Audi is hoping to change that. The company is adding yet another warning system to its vehicle dashboards that will help drivers avoid hitting so-called vulnerable road users. In partnership with the mobility safety company Spoke, wireless technology company Qualcomm, and vehicle communication company Commsignia, Audi is focusing specifically on a system that warns drivers when they get too close to cyclists. Crucially, however, this system will work only when cyclists also have the technology on their bikes—making this a hard sell for widespread adoption and prevention.
“The driver will see if there’s a bicyclist behind them, on the left or right side of the road, in front of them, and the vehicle will also warn if there’s an impending incident,” says Anupam Malhotra, Audi’s senior director of connected services. “So if you’re suddenly going to change lanes or make a turn and there’s a bicyclist who will get hit as a result of that, it will create a warning.”
Using what’s known as cellular vehicle-to-everything technology, or C-V2X, the system will automatically enable communication between cars and non-vehicle road users, providing warnings directly on drivers’ dashboards. For example, drivers would see a large yellow emblem showing a bicycle and its pathway in relation to the car. If cyclists have the corresponding technology, they will also be warned when a car is coming into their path.
Audi isn’t the first to tackle this challenge. In 2020, Volvo announced its own effort to improve the way its vehicles detect and avoid cyclists, pedestrians, and motorcyclists. The need is clearly growing. The National Highway Traffic Safety Administration’s most recent data, from 2019, showed 49,000 on-road cycling injuries, a 4.3% increase from the year before. Nearly 850 of those accidents were fatal, a 36% increase from 2010. And the National Roadway Safety Strategy report released by the Department of Transportation in January showed that compared to fatalities among car occupants, pedestrian and cyclist fatalities have been increasing at a faster rate over the past decade.
The big wrinkle in Audi’s system is the fact that it relies on radio-like technology to be embedded in both its cars and with cyclists or pedestrians. Malhotra says many bicycle manufacturers are already starting to build this technology into their products. In one test project Audi conducted with the Virginia Department of Transportation, these radio-like devices were implanted in the vests worn by road workers, helping to provide warning beacons to drivers passing by. “By 2030, there will be 65 million radios that cars can communicate with outside of other cars,” Malhotra says, citing internal research.
The bet at Audi is that many of those will be on vulnerable road users like cyclists.

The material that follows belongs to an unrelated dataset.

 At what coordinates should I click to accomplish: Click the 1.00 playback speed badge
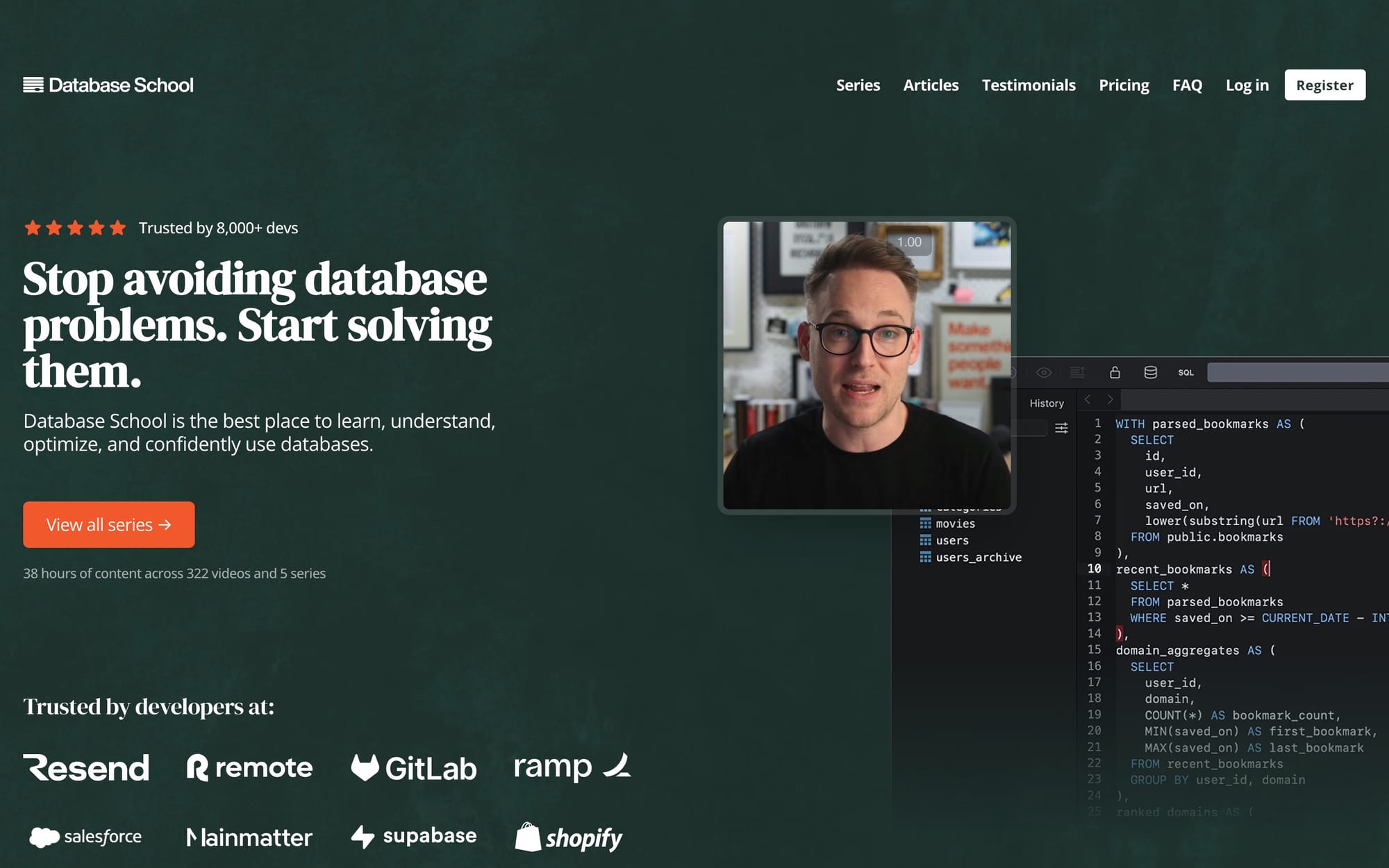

But with more than 43 million recreational bicycle riders in the U.S., there are a lot of radios to implant. For the most common vulnerable road user, the pedestrian, this type of device seems unlikely to ever be a solution.

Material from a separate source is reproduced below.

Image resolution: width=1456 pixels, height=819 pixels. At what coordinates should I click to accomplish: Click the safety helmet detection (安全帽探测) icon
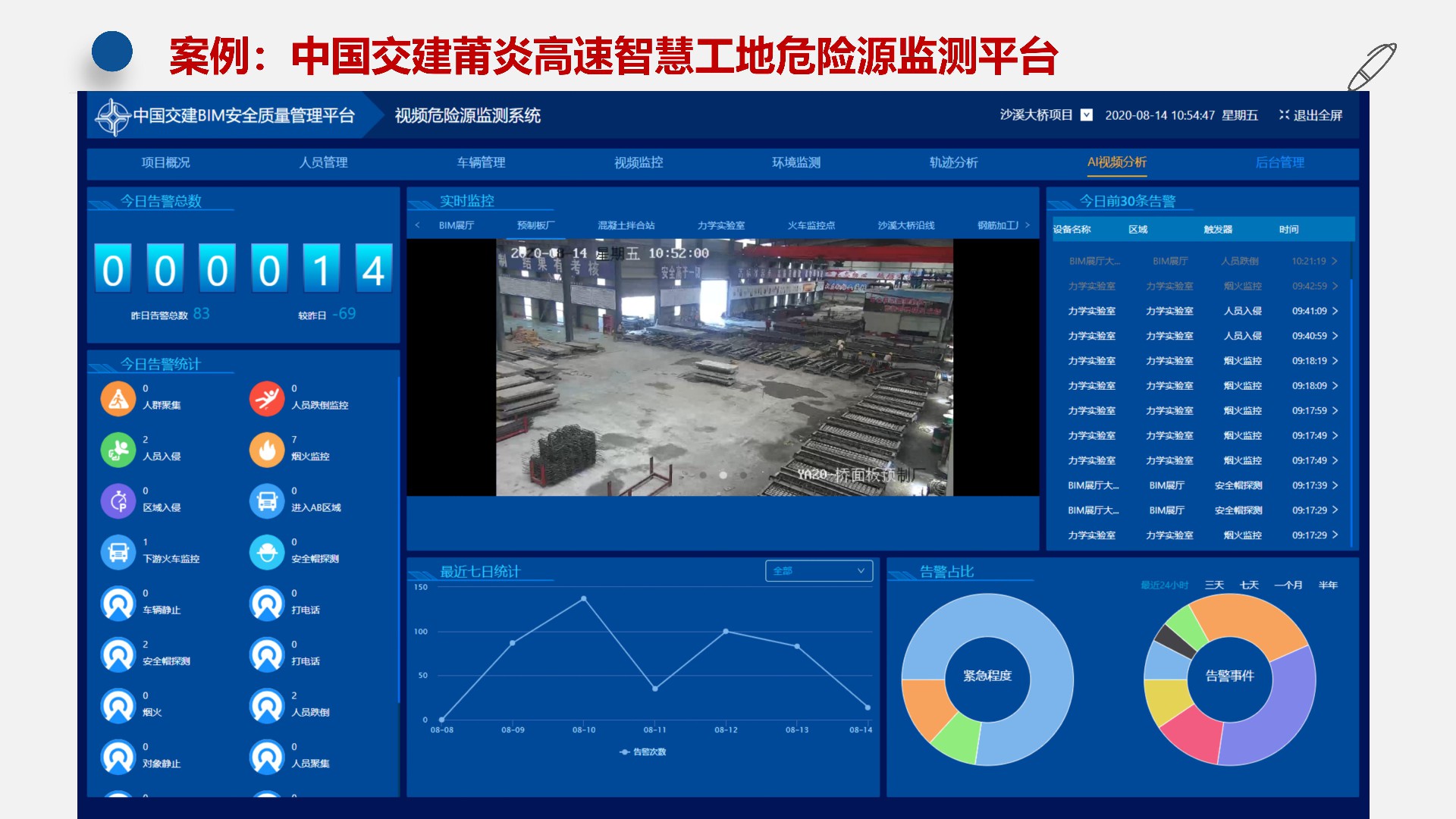click(x=267, y=552)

Malhotra says the partnership with Spoke aims to bring this technology to more people, with a device cyclists can add to their bikes that will communicate with Audi’s safety system as well as those being implemented by other car manufacturers, which all operate on similar and compatible communications channels.
How many of the 43 million cyclists will go out of their way to buy one of these devices is unclear. Malhotra says creating these warning systems can help get at least some of them on board, but concedes these are early days for what is still novel technology, noting, “It’s a stepping stone.”